If humans could move that fast on water skis, we'd break 300 miles per hour
Prakash and his team used high-speed video footage to demonstrate that when it looks like the beetles skitter from the surface of a pond, they are actually gliding across it at incredible speeds. By tilting their tiny 6-millimeter bodies upward, lifting the middle two of their six legs off the water, and beating their wings they can cover half a meter per second. If humans could move that fast on water skis, we’d break 300 miles per hour. For reference, the current record for barefoot water skiing is around 135mph.
Although these beetles don’t have skis or a boat with a diesel engine to tow them around, they get a little help from some adaptive technology: claws. As the team discovered, the waterlily beetle has tiny curved claws on its legs, which it uses to stabilize itself while skiing.
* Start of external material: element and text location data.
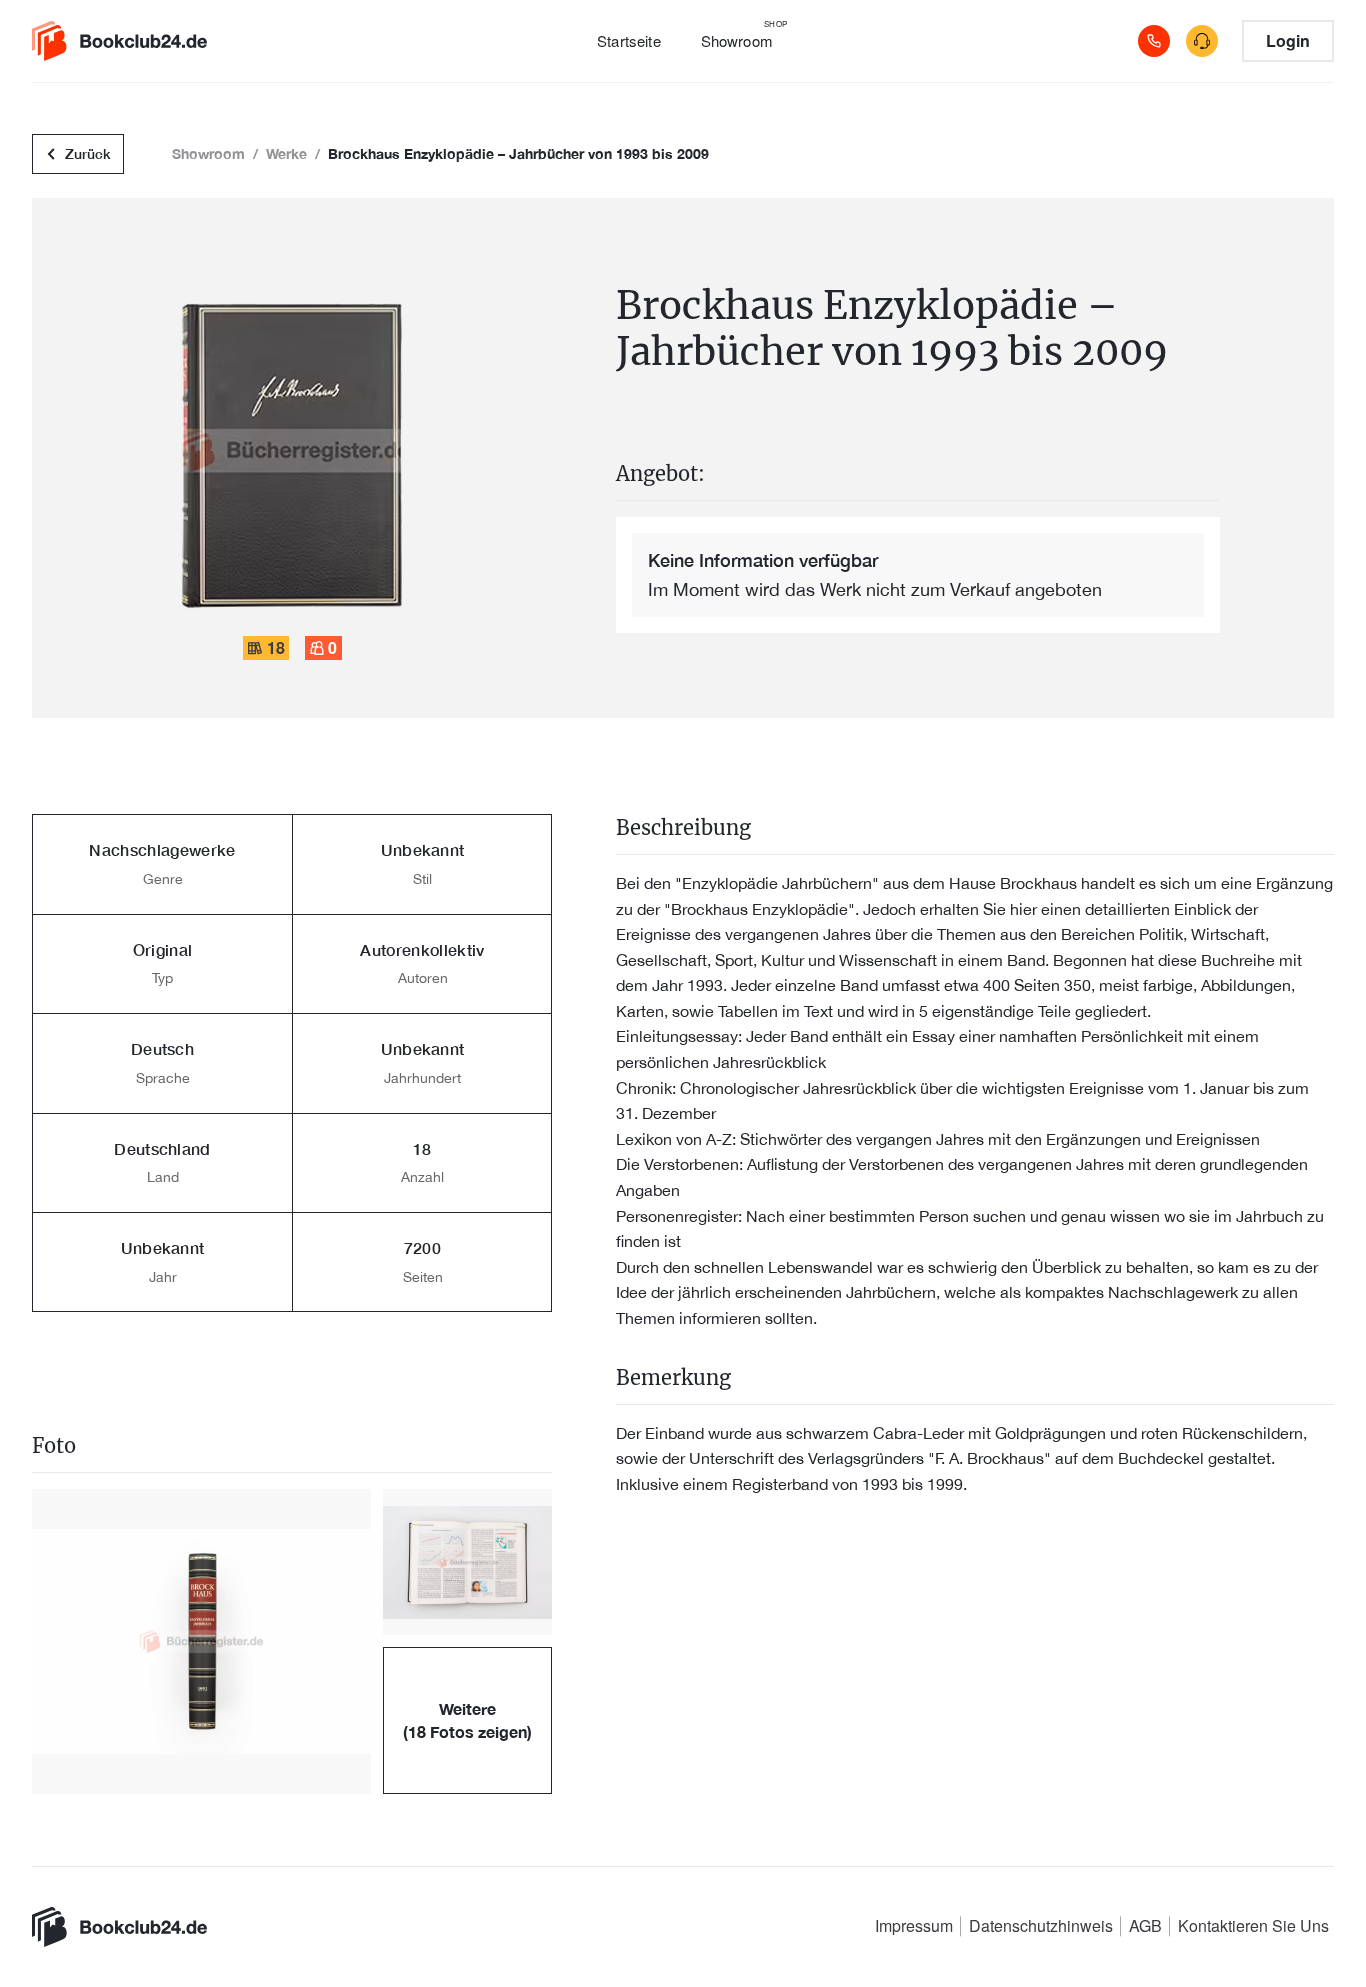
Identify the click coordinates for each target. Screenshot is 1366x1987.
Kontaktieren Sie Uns (1253, 1925)
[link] (132, 41)
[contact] (1202, 41)
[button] (201, 1641)
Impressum (914, 1925)
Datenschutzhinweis (1041, 1925)
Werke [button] (286, 153)
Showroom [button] (208, 153)
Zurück (88, 153)
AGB (1145, 1925)
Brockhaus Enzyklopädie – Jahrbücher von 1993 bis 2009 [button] (518, 153)
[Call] (1154, 41)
Prakash and his team also found that the beetle’s body and legs are covered in water-repellant bristles that form an air bubble, which not only keeps it dry but also helps it use surface tension to support its body weight. This mode of transport may have developed as "an efficient foraging strategy," the authors write, helping the beetles zip across the surface of ponds to gobble up waterlily leaves before their neighbors can. The beetles are also able to switch from water skiing to flying at a moment’s notice.
So until humans grow claws and develop water-repellent legs, we’ll just have to rely on skis, inner tubes, or water jet packs to give us a leg up.